Great Works: The Large Poplar (II) (1903), Gustav Klimt
Leopold Museum, Vienna
Friday 11 December 2009
The Victorians enjoyed puzzle pictures. They liked upside-down images, for instance: one way up the picture showed a gay young lady, the other way up it showed a hideous crone. They liked visual puns, in which, with no rotation, an image could show now (say) a landscape, and now a face, depending on how you focused on it.
There was the anamorphic image, an unrecognisably stretched and curved picture, which through reflection in a cylindrical mirror could be revealed as a portrait or some other scene. Another kind of image was composed of dark, unreadable marks. Stare at it for a minute, turn your eyes away to a blank wall, and their negative image appeared: again some kind of face appears, usually.
These games, popular though they were, seldom occurred in fine art – or at least, not explicitly. But there are paintings that contain this kind of ambiguity. It's more than a trick or a joke.
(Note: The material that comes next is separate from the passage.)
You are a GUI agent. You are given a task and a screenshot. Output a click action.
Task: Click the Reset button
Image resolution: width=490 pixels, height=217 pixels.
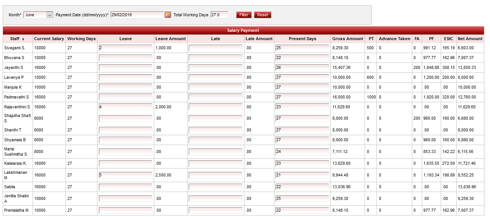pos(262,15)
It's crucial to their performance. In this picture, for example, what visual play can you find?
Gustav Klimt's The Large Poplar (II) is also known as The Gathering Storm, and it is one of his geometrically contructed views. It makes an L-shaped (going backwards) composition. One arm is the land, going off to the left. The other is the poplar, going off at the top. As far as the picture is concerned, both are stretching on forever.
The storm is brewing. The light is going down over the autumnal ploughed field. The clouds in the sky are stirring turbulently, and two trees in the distance are feeling the winds that are getting up. In the midst of them, the monumental poplar stands. Klimt uses its verticality and its stiff close branches – its sides remain more or less parallel as it rises through the whole picture – to demonstrate its resisting strength as against the force of the storm.
And where is the ambiguity, then? Do you need to turn the picture upside down or explore it for hidden imagery? Must you view it through a cylindrical mirror? Or should you stare at it fixedly for minute etc? No, none of these exactly. The effect is... More obscure? More obvious?
Do a couple of imaginary operations. First, isolate the picture's bottom quarter. What have you got? A strip of panoramic landscape: the open field stretching to the horizon, and on the right a building and group of nearer trees. Nothing special about the view, except for the very wide, very low format.
Now do the complementary operation. Pay your attention to the rest of the picture, its upper three quarters. What can you tell about this area of the painting? What is it a picture of? Almost nothing. The sky becomes, not a field of cloud, but a dissolving, blotchy chaos. And the tree is unrecognisable. It is neither solid, nor flat – or both solid and flat. It's a vaguely fluid, flame-like, speckled form. It is a pretty well abstract element.
Of course, when the bottom-landscape is attached back onto the top-abstract, this vertical form acquires a trunk and a grounding. It takes shape, and makes sense. It becomes a tree. But without that foundation, it lacks any clear identity.
And even when the picture is entire, the tree is not entirely itself. It is a two-fold, simultaneous entity. It's on the one hand, a tall poplar, and on the other, it's a blob. Or rather, at a certain stage, as you move up – it's not very easy to tell where – it stops looking like a tree, an object in space, and becomes a blank mass.
The Large Poplar (II) is an odd kind of puzzle picture. It doesn't have the neat visual ambiguity that you find in some of them, where two images are fused together all through. Here, the two images are related by an overlap. Nor is the transition between one image and another. It's between an image and a non-image.
And this is where the power of this picture lies. What begins at ground level as a growing tree turns by the top of the picture into a meaningless bolt, condensing the force of the rising storm into a sheer inarticulate form – a something beyond our grasp, like nature itself.
About the artist
Gustav Klimt (1862-1918) is now one of the world's favourites, and his 'The Kiss' is among the most postered paintings around. Once, he was controversial. There was so much opposition to his paintings commissioned for Vienna University, the artist bought them back. But private clients relished his richly mixed pleasures. In portraits, landscapes, mythologies, Klimt piles it on. His painting is luxuriously ornamental, sex-saturated, stuffed with money, filled with gold leaf and saccharine hues and suggestions of holy icons and sensory delirium. It is a supremely consumeristic art, where every kind of delight, high and low, carnal, spiritual, is fused. It is now the epitome of Art Nouveau and fin-de-siècle Vienna. But it had to wait. It was only in the 1960s that these images with their smart graphics, their overt sexiness, their psychedelic glow, at last caught on.